The details behind how JSON-LD and schema.org work. Use this as a reference when building or debugging your structured data.
Every JSON-LD block needs two required fields:
@context — Always "https://schema.org". This tells the parser which vocabulary you're using.@type — What kind of thing you're describing: Organization, Product, BlogPosting, Person, etc.
The type determines which properties are valid. A Product can have a price. A Person can have a jobTitle. You can browse all available types at schema.org/docs/full.html.
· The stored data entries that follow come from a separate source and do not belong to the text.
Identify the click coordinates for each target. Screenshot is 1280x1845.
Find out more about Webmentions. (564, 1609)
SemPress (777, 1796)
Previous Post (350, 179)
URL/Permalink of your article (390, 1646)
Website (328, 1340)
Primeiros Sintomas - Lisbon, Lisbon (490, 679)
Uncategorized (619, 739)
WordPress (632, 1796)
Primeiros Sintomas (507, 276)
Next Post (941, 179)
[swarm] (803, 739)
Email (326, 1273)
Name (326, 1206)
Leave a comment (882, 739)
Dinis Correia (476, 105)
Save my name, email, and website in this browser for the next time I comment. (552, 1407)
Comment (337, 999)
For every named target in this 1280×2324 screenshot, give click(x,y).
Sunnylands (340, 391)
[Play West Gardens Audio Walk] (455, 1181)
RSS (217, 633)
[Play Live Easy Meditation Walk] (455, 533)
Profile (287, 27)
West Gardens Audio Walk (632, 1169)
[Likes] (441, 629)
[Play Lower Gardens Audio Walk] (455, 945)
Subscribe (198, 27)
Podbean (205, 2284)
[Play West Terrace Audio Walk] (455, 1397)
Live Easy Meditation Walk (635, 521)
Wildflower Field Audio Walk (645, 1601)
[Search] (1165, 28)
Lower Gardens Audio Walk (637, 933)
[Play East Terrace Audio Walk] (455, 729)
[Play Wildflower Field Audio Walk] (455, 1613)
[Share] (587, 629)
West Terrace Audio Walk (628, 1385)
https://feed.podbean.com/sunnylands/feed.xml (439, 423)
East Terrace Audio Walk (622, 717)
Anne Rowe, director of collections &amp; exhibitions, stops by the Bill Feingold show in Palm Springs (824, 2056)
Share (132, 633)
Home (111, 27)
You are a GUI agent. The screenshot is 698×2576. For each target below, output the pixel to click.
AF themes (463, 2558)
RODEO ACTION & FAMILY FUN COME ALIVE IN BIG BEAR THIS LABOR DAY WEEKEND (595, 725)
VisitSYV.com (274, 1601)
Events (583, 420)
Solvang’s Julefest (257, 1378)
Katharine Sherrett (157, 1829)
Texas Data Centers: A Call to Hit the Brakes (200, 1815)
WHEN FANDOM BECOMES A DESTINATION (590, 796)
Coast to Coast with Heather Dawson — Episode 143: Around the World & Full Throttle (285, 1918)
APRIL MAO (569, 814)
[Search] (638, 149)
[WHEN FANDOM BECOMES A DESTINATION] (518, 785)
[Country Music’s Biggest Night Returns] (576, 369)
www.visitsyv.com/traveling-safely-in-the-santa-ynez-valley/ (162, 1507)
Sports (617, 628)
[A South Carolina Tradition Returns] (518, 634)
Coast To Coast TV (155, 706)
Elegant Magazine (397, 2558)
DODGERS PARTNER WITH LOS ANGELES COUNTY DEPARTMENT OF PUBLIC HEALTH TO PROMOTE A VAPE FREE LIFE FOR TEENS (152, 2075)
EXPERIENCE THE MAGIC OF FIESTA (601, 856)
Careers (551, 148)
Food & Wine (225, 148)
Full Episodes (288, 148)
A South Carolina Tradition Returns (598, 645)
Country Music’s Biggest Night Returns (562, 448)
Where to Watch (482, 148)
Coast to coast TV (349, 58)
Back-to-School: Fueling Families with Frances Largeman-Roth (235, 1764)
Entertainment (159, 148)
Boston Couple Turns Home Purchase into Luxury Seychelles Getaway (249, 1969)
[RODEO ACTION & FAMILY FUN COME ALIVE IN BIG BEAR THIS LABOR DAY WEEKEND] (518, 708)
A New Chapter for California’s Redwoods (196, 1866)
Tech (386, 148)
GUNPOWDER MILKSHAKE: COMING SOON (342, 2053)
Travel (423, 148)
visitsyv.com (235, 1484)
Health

Most real-world pages describe more than one thing. A blog post has an author, a publisher, and breadcrumbs. A product has a seller and a return policy. The @graph property lets you describe multiple connected entities in a single JSON-LD block.
{
"@context": "https://schema.org",
"@graph": [
{
"@type": "Organization",
"@id": "https://yoursite.com/#org",
"name": "Your Company"
},
{
"@type": "WebSite",
"name": "Your Site",
"publisher": {
"@id": "https://yoursite.com/#org"
}
}
]
}
The @graph is an array. Each item is a separate entity. They connect to each other using @id references.
The @id property gives an entity a unique identifier. Other entities can then reference it without repeating all the data. Think of it like a foreign key in a database.
// Define the entity with an @id
{
"@type": "Person",
"@id": "https://yoursite.com/#author",
"name": "Jane Smith",
"jobTitle": "Editor"
}
// Reference it from another entity
{
"@type": "BlogPosting",
"headline": "My Article",
"author": {
"@id": "https://yoursite.com/#author"
}
}
The convention is to use your domain plus a hash fragment: https://yoursite.com/#author, https://yoursite.com/#org, https://yoursite.com/#website. These don't need to be real URLs — they're just unique identifiers.
Here are the types you'll use most often, organized by what they describe:
Organization, ProfessionalService, LocalBusiness (and subtypes like Restaurant, Dentist, Store)
Person — used for authors, founders, staff. Includes name, jobTitle, sameAs (social links), worksFor
BlogPosting, NewsArticle, Article, Blog, WebPage
Product, Offer, SoftwareApplication, AggregateRating, Brand
BreadcrumbList, ListItem, WebSite
PostalAddress, GeoCoordinates, ContactPoint, OpeningHoursSpecification
These are the errors we see most often. Avoiding them puts you ahead of most sites.
If your JSON-LD is added to the page by client-side JavaScript (React, Vue, etc.), many AI crawlers won't see it. They read the raw HTML source. Your structured data must be in the HTML before any JS executes.
A BlogPosting is not the same as a NewsArticle. A ProfessionalService is not the same as a LocalBusiness. Using the wrong type confuses AI about what your content actually is. Check our blueprints for the right type.
If you define a Person as an author but don't give it an @id, other entities can't reference it. Without @id linking, AI sees isolated data instead of connected entities.
Having multiple JSON-LD blocks that describe the same entity with different data (different addresses, different names) creates confusion. One block per page using @graph keeps everything consistent.
Shipping a page with "name": "YOUR_BUSINESS_NAME" is worse than having no structured data at all. Always replace every placeholder before going live.
Each page should describe itself. A blog post page describes that article and its author. A product page describes that product. Don't dump your full site schema on every page — it dilutes the signal.